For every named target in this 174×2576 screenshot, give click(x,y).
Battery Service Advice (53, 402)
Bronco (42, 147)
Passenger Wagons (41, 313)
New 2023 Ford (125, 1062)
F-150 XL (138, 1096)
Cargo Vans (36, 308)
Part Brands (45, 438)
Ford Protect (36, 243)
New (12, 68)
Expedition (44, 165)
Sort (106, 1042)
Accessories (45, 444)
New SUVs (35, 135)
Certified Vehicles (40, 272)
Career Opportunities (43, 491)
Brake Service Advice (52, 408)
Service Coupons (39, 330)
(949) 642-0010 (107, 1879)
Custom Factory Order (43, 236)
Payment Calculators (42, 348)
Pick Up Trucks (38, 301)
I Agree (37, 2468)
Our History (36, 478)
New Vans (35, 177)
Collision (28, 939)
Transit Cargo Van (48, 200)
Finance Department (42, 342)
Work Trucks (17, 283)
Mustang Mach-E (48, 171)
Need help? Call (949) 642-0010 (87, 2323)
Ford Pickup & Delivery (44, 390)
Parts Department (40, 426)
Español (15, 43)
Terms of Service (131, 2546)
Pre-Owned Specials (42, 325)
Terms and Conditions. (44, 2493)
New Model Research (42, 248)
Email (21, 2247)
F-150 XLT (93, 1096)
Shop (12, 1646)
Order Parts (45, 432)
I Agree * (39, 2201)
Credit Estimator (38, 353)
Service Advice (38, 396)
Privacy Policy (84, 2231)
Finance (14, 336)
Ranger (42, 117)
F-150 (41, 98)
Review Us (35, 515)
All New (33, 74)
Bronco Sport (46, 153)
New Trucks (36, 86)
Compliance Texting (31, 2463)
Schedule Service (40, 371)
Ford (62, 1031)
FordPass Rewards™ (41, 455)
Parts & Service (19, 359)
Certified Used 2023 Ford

- - - - -

For each record above, print an exact copy.

For every named target in this 174×2576 screenshot, give click(x,y).
Battery Service Advice (53, 402)
Bronco (42, 147)
Passenger Wagons (41, 313)
New 2023 Ford (125, 1062)
F-150 XL (138, 1096)
Cargo Vans (36, 308)
Part Brands (45, 438)
Ford Protect (36, 243)
New (12, 68)
Expedition (44, 165)
Sort (106, 1042)
Accessories (45, 444)
New SUVs (35, 135)
Certified Vehicles (40, 272)
Career Opportunities (43, 491)
Brake Service Advice (52, 408)
Service Coupons (39, 330)
(949) 642-0010 (107, 1879)
Custom Factory Order (43, 236)
Payment Calculators (42, 348)
Pick Up Trucks (38, 301)
I Agree (37, 2468)
Our History (36, 478)
New Vans (35, 177)
Collision (28, 939)
Transit Cargo Van (48, 200)
Finance Department (42, 342)
Work Trucks (17, 283)
Mustang Mach-E (48, 171)
Need help? Call (949) 642-0010 (87, 2323)
Ford Pickup & Delivery (44, 390)
Parts Department (40, 426)
Español (15, 43)
Terms of Service (131, 2546)
Pre-Owned Specials (42, 325)
Terms and Conditions. (44, 2493)
New Model Research (42, 248)
Email (21, 2247)
F-150 XLT (93, 1096)
Shop (12, 1646)
Order Parts (45, 432)
I Agree * (39, 2201)
Credit Estimator (38, 353)
Service Advice (38, 396)
Privacy Policy (84, 2231)
Finance (14, 336)
Ranger (42, 117)
F-150 (41, 98)
Review Us (35, 515)
All New (33, 74)
Bronco Sport (46, 153)
New Trucks (36, 86)
Compliance Texting (31, 2463)
Schedule Service (40, 371)
Ford (62, 1031)
FordPass Rewards™ (41, 455)
Parts & Service (19, 359)
Certified Used 2023 Ford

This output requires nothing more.